> WORK INSTRUCTIONS:
Turn the rows starting at the line containing "Explore AI Tools → (200, 2009)" and ending at the line containing "Consent [tab] (420, 936)", both included, into a JSON list of strings with one string per line and blank lines left out.

> Interface element records:
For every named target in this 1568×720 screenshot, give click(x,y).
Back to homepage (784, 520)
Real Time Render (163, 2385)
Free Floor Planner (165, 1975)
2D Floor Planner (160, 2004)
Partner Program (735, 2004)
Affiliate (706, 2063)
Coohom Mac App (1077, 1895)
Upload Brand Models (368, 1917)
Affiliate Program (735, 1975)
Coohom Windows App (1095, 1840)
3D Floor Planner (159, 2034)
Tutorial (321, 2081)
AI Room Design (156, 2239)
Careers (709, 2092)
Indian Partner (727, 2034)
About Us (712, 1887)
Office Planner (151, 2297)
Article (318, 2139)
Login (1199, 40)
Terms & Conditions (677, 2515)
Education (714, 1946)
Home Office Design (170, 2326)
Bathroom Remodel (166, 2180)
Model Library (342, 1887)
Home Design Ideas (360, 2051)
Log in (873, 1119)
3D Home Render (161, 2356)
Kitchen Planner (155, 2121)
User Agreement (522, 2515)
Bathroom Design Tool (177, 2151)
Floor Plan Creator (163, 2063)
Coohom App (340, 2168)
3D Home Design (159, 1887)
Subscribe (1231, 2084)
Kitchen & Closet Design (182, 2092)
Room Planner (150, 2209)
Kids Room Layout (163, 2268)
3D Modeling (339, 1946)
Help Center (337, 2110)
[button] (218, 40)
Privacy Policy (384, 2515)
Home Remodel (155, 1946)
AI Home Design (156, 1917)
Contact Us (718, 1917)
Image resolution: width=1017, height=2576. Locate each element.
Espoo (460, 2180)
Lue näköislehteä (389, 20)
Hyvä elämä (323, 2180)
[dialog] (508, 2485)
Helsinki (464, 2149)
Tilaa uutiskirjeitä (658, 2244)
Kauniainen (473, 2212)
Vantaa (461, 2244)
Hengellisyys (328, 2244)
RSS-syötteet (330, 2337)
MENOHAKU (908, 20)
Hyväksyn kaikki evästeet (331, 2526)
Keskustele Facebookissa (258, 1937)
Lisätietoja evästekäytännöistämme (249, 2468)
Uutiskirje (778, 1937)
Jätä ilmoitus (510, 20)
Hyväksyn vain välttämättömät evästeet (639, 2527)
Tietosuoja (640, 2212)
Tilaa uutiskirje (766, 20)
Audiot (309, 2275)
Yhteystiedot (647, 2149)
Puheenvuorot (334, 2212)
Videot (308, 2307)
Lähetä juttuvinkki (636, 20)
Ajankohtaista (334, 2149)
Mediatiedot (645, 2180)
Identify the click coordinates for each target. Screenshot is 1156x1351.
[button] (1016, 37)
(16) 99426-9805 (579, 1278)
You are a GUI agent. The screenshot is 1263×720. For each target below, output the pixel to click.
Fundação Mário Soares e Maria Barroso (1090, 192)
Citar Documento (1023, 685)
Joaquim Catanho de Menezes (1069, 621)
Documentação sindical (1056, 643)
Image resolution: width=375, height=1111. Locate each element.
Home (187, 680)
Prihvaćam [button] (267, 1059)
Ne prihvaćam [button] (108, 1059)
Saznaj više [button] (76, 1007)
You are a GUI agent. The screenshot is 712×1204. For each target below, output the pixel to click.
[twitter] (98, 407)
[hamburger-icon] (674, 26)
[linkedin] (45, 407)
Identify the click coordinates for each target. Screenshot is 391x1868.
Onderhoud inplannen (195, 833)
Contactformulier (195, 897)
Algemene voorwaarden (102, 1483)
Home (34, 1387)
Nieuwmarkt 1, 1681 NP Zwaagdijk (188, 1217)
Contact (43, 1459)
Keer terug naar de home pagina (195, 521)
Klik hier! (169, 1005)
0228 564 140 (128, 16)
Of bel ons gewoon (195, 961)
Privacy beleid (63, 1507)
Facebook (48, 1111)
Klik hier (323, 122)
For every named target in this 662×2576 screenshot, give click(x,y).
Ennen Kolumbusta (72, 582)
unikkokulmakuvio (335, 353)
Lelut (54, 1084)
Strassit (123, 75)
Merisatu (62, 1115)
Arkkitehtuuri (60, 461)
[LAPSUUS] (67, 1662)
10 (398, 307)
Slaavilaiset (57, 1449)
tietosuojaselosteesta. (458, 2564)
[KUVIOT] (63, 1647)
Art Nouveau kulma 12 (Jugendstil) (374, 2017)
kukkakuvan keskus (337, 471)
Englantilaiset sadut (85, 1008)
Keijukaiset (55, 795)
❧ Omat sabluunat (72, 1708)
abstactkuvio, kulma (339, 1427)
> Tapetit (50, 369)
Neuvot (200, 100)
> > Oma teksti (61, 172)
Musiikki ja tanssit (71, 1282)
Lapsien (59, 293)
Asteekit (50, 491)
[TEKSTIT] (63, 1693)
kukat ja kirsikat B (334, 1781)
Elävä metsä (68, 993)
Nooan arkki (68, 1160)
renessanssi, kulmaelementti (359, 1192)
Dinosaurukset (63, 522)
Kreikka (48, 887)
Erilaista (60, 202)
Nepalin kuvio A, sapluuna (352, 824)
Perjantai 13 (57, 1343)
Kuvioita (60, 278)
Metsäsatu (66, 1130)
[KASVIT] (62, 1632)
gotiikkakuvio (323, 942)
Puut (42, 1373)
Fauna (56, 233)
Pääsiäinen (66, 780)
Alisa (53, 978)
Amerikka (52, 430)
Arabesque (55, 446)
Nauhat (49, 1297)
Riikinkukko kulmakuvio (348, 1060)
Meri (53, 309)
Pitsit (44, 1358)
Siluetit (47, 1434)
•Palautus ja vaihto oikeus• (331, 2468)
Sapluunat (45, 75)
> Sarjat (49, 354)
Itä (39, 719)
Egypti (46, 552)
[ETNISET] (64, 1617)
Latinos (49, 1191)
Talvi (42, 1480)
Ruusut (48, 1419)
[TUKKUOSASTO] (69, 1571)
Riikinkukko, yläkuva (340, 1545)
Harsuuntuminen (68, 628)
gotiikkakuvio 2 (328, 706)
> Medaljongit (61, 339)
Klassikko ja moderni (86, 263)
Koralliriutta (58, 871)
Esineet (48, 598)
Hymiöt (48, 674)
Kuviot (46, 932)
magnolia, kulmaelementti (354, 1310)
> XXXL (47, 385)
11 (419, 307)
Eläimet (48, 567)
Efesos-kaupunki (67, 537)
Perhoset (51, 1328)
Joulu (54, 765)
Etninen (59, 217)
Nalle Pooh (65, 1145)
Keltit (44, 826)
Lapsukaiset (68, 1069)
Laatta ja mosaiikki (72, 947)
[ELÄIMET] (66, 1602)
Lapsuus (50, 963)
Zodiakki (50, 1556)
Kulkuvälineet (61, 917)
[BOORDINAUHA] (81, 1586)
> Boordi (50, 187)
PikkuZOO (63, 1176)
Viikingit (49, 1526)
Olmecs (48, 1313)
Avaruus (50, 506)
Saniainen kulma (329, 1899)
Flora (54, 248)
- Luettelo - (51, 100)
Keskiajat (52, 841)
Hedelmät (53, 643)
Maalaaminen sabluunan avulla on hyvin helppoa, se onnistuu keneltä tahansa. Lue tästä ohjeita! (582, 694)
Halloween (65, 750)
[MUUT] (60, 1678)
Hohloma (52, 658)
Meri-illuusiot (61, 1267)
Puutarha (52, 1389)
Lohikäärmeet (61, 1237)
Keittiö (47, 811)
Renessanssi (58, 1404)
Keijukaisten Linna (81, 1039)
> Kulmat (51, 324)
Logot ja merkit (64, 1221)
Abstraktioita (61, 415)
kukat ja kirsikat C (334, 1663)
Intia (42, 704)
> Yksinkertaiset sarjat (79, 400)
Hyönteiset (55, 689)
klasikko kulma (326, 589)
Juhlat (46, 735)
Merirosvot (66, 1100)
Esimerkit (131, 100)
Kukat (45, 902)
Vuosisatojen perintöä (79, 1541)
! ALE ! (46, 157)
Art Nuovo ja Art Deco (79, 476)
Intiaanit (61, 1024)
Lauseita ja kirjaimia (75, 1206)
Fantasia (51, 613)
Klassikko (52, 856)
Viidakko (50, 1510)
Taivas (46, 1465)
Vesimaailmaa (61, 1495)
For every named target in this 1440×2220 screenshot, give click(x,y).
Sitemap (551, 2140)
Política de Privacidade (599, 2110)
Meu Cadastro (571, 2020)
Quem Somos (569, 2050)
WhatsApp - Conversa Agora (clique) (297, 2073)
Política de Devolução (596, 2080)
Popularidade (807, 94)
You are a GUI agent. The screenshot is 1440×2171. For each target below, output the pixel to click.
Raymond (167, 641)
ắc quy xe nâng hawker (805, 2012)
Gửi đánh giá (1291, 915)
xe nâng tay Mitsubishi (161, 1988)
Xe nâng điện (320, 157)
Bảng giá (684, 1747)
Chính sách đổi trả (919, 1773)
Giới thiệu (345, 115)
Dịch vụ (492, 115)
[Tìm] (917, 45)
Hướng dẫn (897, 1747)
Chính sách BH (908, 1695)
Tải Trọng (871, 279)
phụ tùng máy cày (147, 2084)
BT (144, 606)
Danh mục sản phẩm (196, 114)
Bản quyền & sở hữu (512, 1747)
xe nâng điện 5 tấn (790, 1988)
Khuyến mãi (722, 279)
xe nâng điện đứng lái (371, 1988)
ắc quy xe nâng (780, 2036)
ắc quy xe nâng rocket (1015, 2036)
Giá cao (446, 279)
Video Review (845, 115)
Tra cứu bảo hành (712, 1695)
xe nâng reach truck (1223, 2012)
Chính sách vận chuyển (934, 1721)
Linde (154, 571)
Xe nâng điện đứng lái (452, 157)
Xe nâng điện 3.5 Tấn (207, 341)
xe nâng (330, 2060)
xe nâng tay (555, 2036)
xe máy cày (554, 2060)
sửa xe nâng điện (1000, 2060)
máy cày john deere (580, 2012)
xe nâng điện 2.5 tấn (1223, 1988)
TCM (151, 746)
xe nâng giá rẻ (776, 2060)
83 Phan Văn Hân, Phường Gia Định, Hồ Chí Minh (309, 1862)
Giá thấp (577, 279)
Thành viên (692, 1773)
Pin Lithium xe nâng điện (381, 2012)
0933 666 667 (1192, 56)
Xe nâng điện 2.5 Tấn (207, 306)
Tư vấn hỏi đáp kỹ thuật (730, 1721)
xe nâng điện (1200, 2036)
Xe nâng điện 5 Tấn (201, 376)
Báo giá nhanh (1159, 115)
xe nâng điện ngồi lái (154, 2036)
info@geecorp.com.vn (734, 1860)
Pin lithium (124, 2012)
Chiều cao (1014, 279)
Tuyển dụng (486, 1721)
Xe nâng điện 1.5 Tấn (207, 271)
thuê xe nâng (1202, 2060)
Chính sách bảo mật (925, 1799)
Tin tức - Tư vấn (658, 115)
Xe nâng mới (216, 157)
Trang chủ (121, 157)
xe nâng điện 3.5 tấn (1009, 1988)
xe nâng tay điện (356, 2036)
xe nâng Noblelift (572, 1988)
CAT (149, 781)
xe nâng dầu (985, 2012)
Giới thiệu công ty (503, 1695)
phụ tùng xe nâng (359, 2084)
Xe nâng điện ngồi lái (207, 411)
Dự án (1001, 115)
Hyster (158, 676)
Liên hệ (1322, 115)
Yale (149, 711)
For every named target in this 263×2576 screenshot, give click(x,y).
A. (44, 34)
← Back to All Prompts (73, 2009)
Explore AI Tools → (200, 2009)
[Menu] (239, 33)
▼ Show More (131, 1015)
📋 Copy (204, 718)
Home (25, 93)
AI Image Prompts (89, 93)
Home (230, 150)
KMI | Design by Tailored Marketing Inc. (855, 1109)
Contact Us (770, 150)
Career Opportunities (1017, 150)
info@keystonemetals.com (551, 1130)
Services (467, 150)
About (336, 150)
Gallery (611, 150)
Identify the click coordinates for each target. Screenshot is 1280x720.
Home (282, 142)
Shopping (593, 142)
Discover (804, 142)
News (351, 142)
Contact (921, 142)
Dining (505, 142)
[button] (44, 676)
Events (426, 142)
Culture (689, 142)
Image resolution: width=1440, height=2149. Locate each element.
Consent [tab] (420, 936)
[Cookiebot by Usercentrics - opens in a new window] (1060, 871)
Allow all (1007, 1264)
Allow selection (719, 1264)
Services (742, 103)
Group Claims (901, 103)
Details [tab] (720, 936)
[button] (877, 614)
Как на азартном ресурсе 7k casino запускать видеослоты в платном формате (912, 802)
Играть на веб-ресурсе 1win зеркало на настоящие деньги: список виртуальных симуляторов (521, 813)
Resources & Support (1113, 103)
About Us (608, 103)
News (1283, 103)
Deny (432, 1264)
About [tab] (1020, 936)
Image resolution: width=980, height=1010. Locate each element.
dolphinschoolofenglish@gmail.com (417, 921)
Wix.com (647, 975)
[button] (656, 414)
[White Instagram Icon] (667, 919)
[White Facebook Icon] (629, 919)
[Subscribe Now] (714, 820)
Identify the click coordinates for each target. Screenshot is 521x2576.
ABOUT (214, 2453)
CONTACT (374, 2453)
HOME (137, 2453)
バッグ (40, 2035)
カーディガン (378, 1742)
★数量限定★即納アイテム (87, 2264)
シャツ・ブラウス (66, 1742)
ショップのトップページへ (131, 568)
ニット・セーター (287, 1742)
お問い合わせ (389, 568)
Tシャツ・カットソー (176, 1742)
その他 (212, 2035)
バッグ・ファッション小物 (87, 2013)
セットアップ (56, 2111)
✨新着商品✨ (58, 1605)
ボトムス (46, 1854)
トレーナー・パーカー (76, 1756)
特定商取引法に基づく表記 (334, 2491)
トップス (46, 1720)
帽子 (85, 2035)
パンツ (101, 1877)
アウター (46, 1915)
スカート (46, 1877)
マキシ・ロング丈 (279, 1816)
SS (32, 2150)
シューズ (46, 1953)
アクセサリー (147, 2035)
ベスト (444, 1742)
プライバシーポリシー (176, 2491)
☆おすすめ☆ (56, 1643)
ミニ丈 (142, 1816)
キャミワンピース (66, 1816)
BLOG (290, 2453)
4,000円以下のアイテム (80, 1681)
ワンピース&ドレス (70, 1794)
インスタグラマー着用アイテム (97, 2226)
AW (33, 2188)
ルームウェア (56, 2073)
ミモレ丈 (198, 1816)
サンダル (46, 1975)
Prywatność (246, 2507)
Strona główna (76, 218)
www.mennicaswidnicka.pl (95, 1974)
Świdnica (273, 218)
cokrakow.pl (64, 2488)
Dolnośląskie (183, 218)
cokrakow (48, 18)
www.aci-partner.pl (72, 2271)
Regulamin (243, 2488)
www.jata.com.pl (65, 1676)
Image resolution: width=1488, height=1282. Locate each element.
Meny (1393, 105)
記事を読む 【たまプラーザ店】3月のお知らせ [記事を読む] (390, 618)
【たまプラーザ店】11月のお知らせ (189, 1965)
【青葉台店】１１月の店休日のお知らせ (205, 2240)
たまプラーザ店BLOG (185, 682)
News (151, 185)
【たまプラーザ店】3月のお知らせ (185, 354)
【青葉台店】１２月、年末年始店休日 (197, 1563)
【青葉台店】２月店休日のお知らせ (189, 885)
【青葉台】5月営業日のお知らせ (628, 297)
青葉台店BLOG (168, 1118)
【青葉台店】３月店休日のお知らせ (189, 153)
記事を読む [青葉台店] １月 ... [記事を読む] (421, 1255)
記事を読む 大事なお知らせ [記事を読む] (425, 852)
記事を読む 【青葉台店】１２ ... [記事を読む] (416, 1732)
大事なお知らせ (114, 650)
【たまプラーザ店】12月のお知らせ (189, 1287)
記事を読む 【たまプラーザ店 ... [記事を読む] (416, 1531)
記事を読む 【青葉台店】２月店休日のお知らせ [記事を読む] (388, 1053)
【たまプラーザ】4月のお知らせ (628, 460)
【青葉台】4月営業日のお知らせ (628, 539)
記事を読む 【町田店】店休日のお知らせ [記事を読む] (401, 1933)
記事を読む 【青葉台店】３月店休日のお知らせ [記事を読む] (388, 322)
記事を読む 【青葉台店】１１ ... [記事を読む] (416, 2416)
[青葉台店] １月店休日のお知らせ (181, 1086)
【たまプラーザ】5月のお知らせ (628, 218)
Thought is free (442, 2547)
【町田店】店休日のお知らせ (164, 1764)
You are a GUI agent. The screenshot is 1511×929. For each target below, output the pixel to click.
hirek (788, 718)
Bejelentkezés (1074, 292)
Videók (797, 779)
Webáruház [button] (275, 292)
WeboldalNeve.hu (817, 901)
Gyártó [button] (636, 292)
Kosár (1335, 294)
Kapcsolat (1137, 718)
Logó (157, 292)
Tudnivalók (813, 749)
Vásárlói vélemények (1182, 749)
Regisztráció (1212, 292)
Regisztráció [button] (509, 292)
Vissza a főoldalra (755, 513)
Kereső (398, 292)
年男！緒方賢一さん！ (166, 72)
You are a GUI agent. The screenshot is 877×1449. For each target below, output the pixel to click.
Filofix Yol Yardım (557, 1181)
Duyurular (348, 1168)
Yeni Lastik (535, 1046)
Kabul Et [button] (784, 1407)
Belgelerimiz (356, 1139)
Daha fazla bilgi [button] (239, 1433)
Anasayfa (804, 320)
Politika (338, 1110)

> TASK SOLUTION:
[
  "Explore AI Tools → (200, 2009)",
  "[Menu] (239, 33)",
  "▼ Show More (131, 1015)",
  "📋 Copy (204, 718)",
  "Home (25, 93)",
  "AI Image Prompts (89, 93)",
  "Home (230, 150)",
  "KMI | Design by Tailored Marketing Inc. (855, 1109)",
  "Contact Us (770, 150)",
  "Career Opportunities (1017, 150)",
  "info@keystonemetals.com (551, 1130)",
  "Services (467, 150)",
  "About (336, 150)",
  "Gallery (611, 150)",
  "Identify the click coordinates for each target. Screenshot is 1280x720.",
  "Home (282, 142)",
  "Shopping (593, 142)",
  "Discover (804, 142)",
  "News (351, 142)",
  "Contact (921, 142)",
  "Dining (505, 142)",
  "[button] (44, 676)",
  "Events (426, 142)",
  "Culture (689, 142)",
  "Image resolution: width=1440, height=2149. Locate each element.",
  "Consent [tab] (420, 936)"
]